The results of this study revealed that the number of perceived barriers and formal training in weight control were significant predictors of whether a psychiatrist was treating obese patients for weight control. Efficacy expectations were also a significant predictor of outcome expectations in weight management by psychiatrists, that is, those with high expectations that they could do all of the 5As were significantly more likely to believe their efforts would result in patient weight loss and perceived fewer barriers to treatment of patients who were obese.

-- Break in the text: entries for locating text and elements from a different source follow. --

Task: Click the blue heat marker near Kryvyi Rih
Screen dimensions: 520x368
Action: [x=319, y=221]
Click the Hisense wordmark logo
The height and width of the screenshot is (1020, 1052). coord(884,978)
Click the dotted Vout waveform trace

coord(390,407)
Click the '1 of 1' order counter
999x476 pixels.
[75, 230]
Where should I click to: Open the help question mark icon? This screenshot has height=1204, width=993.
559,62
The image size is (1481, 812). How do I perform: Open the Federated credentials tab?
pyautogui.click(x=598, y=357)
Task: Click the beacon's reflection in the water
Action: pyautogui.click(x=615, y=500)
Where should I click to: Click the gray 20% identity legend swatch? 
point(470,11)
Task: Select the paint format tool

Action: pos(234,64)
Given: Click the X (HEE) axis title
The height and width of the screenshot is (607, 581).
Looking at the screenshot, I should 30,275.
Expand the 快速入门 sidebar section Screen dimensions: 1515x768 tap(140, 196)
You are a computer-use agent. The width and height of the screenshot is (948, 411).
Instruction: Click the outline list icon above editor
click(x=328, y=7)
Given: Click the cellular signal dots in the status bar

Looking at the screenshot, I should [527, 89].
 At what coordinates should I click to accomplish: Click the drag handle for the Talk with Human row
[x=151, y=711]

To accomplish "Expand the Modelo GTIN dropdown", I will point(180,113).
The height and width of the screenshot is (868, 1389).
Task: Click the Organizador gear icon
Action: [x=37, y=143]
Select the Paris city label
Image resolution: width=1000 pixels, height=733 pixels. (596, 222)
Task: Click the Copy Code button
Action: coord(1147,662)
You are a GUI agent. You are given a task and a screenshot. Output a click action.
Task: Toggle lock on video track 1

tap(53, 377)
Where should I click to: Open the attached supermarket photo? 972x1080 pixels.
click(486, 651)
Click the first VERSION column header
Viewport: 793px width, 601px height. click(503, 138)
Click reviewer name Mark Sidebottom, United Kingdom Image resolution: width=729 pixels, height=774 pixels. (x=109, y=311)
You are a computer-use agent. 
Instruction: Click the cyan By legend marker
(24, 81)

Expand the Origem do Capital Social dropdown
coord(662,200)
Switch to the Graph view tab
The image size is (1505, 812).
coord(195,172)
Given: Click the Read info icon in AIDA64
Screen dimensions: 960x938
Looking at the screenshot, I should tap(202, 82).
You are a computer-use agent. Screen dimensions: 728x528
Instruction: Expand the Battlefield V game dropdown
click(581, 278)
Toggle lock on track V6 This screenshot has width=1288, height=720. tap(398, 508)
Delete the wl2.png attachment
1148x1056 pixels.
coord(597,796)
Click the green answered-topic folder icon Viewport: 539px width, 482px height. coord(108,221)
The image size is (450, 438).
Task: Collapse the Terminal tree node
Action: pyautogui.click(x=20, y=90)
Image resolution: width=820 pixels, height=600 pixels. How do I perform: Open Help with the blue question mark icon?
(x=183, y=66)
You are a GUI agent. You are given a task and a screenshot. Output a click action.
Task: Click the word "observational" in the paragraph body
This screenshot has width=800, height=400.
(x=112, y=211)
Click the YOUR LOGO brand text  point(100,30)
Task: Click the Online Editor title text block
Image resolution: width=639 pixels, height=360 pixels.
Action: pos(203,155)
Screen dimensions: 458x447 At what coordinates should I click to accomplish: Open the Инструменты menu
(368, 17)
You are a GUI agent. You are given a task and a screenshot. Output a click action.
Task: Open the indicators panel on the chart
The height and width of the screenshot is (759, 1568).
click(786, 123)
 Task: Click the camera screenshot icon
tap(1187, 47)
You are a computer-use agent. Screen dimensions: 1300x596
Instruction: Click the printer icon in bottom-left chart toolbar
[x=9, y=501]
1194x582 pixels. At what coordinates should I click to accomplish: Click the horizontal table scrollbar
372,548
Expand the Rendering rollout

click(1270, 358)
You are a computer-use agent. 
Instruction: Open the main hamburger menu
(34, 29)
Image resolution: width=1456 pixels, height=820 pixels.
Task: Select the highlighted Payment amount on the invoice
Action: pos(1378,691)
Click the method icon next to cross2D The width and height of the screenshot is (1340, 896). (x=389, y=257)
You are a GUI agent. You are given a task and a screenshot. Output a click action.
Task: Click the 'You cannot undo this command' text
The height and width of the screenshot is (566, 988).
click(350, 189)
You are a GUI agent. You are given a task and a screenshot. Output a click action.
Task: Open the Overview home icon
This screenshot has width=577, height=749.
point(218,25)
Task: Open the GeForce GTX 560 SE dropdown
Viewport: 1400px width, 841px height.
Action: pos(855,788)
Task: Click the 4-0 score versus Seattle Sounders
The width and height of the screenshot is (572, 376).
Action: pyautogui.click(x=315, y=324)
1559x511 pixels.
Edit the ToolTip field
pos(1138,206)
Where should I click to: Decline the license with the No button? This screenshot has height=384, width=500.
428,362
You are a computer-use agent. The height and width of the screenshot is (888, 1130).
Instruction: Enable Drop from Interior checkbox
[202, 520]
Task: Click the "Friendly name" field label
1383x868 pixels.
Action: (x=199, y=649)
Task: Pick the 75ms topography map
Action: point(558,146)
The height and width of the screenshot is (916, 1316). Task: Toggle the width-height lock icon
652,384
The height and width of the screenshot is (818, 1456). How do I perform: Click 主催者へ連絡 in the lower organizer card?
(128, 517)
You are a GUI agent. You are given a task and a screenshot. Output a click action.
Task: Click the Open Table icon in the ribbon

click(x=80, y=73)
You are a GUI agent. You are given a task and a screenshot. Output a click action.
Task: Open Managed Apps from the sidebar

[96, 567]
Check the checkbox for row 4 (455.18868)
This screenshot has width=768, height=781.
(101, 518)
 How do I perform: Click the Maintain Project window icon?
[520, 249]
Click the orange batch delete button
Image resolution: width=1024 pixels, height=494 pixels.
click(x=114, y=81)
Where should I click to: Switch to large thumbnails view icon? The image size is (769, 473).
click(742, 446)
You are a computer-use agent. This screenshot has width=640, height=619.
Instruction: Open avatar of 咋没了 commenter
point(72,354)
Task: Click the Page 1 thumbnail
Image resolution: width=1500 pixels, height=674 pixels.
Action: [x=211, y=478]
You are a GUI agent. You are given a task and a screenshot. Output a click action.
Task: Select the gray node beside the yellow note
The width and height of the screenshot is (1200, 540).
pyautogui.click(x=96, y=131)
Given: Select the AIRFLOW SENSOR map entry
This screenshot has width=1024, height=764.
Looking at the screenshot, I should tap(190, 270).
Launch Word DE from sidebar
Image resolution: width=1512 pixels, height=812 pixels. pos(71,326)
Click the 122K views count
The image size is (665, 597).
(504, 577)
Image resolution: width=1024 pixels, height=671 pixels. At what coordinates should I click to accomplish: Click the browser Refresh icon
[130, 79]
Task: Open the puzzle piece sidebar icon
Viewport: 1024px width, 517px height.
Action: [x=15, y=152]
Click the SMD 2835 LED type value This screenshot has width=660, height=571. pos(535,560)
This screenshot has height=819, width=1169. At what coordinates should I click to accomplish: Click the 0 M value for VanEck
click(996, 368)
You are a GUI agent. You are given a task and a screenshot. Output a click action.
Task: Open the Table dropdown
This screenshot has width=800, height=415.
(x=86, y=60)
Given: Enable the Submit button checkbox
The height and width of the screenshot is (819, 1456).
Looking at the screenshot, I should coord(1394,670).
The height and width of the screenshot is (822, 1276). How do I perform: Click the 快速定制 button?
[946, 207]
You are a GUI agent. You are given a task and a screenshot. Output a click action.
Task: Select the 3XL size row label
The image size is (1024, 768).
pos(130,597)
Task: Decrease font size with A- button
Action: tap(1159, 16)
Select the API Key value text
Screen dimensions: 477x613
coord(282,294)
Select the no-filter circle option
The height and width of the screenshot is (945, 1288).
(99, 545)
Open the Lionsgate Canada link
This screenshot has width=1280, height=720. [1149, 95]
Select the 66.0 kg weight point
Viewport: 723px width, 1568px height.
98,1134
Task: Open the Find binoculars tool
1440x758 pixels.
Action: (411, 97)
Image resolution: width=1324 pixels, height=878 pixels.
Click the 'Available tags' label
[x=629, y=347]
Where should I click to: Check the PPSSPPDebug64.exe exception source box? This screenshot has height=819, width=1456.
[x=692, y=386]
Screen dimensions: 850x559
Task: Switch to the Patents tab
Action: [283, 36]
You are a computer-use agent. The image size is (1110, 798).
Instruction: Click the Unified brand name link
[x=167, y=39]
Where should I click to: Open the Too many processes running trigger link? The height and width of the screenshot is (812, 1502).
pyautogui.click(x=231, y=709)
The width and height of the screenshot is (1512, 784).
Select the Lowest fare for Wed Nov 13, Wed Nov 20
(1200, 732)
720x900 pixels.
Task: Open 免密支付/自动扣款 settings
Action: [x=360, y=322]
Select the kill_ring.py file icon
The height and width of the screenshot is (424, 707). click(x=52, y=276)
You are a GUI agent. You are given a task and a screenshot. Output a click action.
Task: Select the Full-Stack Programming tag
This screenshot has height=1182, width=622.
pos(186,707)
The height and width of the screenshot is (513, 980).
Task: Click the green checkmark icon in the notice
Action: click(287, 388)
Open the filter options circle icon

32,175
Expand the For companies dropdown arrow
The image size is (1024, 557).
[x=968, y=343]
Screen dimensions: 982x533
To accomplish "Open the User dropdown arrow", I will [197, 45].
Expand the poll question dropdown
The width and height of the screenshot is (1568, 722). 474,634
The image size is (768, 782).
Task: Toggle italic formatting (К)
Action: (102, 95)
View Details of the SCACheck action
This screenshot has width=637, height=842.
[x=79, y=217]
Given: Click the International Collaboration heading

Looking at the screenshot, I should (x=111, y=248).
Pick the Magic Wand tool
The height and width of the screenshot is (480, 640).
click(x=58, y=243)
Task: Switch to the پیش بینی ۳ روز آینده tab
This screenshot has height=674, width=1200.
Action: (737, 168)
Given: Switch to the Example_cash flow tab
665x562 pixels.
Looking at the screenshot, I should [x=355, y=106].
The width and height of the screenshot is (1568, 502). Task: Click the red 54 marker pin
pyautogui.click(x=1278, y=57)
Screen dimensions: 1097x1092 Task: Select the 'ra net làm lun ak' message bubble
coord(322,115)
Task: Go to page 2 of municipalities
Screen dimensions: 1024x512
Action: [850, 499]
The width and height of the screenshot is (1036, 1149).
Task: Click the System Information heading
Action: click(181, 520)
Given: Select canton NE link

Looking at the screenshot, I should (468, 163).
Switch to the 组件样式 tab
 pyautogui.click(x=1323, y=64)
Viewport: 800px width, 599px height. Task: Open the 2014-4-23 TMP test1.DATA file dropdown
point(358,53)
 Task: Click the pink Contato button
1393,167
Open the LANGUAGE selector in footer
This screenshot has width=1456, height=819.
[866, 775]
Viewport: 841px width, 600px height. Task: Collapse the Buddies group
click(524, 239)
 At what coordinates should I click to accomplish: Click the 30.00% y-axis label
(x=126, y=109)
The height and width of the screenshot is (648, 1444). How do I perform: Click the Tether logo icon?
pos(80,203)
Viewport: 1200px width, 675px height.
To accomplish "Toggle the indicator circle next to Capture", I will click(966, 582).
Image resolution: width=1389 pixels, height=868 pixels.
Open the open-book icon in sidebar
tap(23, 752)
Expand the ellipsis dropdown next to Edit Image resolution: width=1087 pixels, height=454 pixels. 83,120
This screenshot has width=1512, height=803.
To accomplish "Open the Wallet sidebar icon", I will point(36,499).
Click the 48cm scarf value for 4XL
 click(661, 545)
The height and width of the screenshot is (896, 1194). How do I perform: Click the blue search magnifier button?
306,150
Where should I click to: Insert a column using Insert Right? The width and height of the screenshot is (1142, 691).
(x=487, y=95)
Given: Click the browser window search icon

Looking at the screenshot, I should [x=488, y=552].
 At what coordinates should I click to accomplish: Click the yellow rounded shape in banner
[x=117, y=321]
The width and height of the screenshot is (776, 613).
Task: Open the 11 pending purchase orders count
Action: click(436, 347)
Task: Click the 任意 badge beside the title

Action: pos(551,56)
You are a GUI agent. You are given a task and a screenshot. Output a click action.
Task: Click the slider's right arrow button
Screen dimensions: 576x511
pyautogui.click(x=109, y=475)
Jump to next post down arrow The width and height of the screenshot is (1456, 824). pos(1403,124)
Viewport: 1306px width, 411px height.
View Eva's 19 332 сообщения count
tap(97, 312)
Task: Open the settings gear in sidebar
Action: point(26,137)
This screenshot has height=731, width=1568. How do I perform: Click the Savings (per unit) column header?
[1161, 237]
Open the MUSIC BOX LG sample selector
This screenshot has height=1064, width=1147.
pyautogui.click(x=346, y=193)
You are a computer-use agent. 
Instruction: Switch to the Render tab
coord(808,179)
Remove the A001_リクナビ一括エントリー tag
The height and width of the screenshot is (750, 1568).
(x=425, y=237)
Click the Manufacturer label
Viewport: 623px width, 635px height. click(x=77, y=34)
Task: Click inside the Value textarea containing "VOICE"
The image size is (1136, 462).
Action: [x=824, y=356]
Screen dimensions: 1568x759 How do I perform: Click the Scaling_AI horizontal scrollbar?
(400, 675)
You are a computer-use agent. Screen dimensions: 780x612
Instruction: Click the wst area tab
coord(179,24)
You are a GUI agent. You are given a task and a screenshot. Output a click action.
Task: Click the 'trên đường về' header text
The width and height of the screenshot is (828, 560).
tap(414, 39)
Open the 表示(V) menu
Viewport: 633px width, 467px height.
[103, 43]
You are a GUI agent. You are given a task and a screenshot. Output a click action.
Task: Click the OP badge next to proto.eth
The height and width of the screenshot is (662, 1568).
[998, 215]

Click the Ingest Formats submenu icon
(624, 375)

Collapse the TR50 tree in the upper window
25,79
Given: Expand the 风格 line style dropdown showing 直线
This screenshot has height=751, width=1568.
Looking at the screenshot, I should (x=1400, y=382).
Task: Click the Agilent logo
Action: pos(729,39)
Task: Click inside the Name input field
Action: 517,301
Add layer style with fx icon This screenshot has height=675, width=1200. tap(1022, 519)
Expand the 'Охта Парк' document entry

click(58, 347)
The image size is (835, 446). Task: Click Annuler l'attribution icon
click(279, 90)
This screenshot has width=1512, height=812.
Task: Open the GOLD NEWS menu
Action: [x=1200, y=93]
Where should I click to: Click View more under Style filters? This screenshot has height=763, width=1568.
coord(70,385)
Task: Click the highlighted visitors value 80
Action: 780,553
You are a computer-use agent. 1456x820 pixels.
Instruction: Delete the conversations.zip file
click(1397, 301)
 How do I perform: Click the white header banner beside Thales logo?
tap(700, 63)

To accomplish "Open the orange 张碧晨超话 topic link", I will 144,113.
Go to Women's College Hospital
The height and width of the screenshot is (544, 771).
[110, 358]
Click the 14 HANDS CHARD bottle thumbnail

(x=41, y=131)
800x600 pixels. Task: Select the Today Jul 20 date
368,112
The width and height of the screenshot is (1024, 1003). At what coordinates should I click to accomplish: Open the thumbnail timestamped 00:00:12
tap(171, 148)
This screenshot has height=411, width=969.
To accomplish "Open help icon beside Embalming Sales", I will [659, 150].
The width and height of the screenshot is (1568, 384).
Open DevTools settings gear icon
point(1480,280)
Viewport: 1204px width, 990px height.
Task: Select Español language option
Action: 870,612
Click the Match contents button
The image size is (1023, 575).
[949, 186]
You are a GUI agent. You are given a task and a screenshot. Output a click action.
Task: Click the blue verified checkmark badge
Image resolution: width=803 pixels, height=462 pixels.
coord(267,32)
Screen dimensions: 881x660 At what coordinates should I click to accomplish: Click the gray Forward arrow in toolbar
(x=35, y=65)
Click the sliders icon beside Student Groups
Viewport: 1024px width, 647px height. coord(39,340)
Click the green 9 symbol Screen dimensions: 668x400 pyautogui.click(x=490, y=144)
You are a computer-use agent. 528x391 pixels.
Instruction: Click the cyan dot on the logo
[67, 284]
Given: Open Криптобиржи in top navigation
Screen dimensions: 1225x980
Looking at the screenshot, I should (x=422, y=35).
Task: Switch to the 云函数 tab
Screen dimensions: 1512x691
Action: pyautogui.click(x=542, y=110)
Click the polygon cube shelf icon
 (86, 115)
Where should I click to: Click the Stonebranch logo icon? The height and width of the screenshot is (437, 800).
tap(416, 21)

Psychiatrists who had formal training on weight management in medical schools had higher efficacy expectations regarding their capability to help their patients with weight management. Psychiatrists with high efficacy and outcome expectations will most probably advise and treat more patients with weight problems and be more successful. In fact, research has found that primary care physicians trained in the management of obesity were far more likely to assist their patients than physicians who were not (35). Thus we strongly recommend that psychiatric residency programs develop a formal curriculum as part of their postgraduate training. Unfortunately, few models for postgraduate medical training programs in the management of obese patients currently exist in the professional literature (36).
Finally, the findings of this study need to be examined in light of the potential limitations. First, the response rate was limited (49%). Second, this survey may suffer from the problems affecting all survey research: accurately remembering past behaviors and responding in a socially desirable manner to some issues. Third, the assessment of the psychiatrists’ perceptions and practices were cross-sectional; thus, conclusions regarding causal relationships between the responding psychiatrists and their characteristics cannot be drawn. Fourth, the psychiatrists surveyed for this study did not include child and adolescent psychiatrists, and therefore the results may not be applicable to them or to psychiatrists outside the United States.